Tuesday, January 31, 2023
Guardant Health announced today that the U.S. Food and Drug Administration (FDA) has approved its Guardant360® CDx liquid biopsy test as a companion diagnostic to identify advanced or metastatic breast cancer patients with ESR1 mutations who may benefit from treatment with ORSERDU™ (elacestrant), a nonsteroidal selective oestrogen receptor degrader to be commercialised by Stemline Therapeutics, Inc.
Guardant360 CDx is approved as a companion diagnostic to identify patients with non-small cell lung cancer benefitting from treatment with TAGRISSO® (osimertinib), RYBREVANT® (amivantamab-vmjw), ENHERTU® (fam-trastuzumab deruxtecan-nxki) or LUMAKRAS™ (sotorasib).

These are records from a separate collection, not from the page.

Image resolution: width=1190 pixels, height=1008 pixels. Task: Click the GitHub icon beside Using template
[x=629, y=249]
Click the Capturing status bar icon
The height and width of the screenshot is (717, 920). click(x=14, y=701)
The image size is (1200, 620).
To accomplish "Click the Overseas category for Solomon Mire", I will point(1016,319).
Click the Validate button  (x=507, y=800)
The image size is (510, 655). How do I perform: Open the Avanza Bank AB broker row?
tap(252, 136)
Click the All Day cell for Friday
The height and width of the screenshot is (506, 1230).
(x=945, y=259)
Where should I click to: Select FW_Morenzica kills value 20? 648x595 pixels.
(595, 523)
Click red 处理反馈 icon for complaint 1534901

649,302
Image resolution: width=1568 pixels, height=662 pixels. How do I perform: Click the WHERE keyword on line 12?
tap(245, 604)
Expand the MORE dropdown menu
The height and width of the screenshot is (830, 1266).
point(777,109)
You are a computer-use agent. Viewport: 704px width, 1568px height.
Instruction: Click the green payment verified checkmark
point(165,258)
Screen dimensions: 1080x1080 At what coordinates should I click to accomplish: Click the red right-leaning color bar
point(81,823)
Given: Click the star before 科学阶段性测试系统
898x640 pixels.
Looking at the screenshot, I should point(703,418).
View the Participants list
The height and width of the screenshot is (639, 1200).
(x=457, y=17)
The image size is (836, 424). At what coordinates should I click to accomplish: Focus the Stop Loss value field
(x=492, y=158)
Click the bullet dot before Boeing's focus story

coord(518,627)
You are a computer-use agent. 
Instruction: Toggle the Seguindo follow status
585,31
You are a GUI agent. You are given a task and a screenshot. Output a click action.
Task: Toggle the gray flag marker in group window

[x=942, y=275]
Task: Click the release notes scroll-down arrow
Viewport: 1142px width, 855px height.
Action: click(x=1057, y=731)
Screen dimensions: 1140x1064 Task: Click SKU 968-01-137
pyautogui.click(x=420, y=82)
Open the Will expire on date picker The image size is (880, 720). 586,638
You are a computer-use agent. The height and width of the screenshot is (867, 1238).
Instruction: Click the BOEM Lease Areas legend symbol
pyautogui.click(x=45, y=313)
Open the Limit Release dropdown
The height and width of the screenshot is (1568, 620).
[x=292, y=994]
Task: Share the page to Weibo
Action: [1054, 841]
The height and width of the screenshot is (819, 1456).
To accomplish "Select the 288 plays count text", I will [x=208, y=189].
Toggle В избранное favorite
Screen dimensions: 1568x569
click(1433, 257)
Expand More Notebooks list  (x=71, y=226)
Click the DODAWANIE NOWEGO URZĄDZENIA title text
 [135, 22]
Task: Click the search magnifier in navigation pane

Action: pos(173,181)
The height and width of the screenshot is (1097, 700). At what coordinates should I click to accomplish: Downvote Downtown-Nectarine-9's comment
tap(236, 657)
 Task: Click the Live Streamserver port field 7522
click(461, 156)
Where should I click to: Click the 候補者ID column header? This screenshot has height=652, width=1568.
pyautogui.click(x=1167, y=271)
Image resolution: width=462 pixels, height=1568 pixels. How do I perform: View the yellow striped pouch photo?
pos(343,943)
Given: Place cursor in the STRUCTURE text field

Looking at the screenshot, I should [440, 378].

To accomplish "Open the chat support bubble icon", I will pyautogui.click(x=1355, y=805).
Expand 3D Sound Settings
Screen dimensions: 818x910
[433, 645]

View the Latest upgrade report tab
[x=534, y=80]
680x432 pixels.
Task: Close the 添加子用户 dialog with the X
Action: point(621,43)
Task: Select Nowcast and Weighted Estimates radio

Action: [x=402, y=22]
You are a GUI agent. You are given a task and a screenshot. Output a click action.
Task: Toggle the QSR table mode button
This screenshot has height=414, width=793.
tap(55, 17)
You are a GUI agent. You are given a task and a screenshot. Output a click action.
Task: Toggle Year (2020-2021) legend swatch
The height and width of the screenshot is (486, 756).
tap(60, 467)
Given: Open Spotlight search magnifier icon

It is also FDA approved to identify advanced breast cancer patients with ESR1 mutations who may benefit from treatment with ORSERDU™ (elacestrant).
FDA approved Guardant360 CDx as a companion diagnostic (CDx) in conjunction with the approval of ORSERDU for postmenopausal women or adult men with oestrogen receptor (ER)-positive, human epidermal growth factor receptor 2 (HER2)-negative, ESR1-mutated, advanced or metastatic breast cancer with disease progression following at least one line of endocrine therapy.
Guardant360 CDx blood test provides comprehensive genomic profiling to identify patients with ESR1 mutations benefited from ORSERDU targeted therapy.
ORSERDU (elacestrant) is first FDA-approved endocrine therapy innovation in more than 20 years, addressing ESR1 mutations, a major unmet need.